> Exercise
In the entries that follow, how many lines contain "gear"? Answer with the number only.
*** Dataset extract Section Begins ***
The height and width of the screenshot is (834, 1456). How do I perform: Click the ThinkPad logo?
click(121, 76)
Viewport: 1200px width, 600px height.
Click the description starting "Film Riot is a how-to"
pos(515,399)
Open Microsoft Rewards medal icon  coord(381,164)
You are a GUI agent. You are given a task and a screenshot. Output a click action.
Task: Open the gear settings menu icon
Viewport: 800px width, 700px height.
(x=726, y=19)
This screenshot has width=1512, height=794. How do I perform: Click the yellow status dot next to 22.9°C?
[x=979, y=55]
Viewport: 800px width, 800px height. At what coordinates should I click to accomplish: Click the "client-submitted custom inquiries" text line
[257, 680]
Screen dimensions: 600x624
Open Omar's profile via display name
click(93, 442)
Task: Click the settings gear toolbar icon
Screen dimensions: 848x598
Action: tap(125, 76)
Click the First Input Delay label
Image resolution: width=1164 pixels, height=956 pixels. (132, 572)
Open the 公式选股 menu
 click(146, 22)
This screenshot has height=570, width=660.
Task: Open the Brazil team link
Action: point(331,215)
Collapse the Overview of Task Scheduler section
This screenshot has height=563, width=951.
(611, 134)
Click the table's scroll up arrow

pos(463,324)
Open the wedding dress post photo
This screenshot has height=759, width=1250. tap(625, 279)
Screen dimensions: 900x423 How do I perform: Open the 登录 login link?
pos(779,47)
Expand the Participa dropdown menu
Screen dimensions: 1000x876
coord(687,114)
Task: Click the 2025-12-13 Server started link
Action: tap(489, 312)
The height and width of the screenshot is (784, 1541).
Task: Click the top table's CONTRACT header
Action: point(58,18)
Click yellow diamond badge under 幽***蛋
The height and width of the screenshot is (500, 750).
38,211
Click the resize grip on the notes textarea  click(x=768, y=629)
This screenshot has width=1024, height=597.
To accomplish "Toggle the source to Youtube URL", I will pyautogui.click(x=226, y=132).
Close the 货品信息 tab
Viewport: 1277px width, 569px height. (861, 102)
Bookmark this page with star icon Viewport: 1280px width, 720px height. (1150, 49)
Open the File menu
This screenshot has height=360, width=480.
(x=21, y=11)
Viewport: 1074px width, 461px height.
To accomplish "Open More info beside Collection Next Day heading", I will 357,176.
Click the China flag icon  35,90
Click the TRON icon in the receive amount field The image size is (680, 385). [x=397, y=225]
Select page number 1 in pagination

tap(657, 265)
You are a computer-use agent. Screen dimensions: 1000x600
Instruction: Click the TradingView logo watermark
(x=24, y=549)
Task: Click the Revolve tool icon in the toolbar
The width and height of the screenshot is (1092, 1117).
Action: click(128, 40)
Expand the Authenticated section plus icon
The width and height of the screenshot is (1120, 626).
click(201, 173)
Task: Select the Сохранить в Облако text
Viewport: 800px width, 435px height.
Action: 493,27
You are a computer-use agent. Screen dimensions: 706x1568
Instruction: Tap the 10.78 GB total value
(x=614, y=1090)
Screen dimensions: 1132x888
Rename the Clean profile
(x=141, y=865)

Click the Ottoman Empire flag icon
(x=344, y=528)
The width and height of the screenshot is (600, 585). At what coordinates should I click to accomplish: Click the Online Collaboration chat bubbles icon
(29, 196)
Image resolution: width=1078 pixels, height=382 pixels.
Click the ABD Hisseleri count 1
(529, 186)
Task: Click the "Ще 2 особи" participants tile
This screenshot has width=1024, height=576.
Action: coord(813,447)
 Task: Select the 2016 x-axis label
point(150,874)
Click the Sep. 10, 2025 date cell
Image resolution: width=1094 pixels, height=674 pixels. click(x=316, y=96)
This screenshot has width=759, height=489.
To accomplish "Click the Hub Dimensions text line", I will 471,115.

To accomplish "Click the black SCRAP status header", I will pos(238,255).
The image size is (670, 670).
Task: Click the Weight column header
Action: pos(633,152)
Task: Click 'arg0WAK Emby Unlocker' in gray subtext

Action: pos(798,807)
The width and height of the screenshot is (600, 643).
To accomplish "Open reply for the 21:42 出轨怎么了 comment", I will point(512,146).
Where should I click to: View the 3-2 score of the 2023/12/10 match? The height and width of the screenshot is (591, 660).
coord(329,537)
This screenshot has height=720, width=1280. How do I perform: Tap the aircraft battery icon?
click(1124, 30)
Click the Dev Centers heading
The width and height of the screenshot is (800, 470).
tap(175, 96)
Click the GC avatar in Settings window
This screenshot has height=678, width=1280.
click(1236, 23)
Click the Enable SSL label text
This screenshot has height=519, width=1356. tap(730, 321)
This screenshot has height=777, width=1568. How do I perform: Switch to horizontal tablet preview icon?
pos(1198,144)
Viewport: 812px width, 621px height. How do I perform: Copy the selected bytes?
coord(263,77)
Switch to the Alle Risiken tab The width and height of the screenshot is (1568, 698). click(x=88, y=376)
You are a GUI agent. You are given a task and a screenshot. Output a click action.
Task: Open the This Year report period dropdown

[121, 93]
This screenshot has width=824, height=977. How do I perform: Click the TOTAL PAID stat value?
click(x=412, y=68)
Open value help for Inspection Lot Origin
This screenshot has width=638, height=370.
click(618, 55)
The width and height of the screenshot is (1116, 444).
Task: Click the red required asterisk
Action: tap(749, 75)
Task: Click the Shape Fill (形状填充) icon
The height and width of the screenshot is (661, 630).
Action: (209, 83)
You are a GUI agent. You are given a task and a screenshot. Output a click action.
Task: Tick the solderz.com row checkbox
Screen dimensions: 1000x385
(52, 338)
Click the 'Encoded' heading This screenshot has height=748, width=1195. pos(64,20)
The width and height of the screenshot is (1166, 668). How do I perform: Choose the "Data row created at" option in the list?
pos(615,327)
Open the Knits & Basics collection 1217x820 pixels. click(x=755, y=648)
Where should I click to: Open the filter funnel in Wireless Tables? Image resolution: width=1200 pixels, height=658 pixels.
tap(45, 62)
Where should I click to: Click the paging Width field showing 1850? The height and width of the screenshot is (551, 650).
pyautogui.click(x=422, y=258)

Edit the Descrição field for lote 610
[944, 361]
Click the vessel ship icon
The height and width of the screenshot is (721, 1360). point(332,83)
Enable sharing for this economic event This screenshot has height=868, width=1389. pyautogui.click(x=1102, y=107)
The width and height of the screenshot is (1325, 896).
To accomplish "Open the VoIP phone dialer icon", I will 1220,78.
*** Dataset extract Section Ends ***
> Task solution
2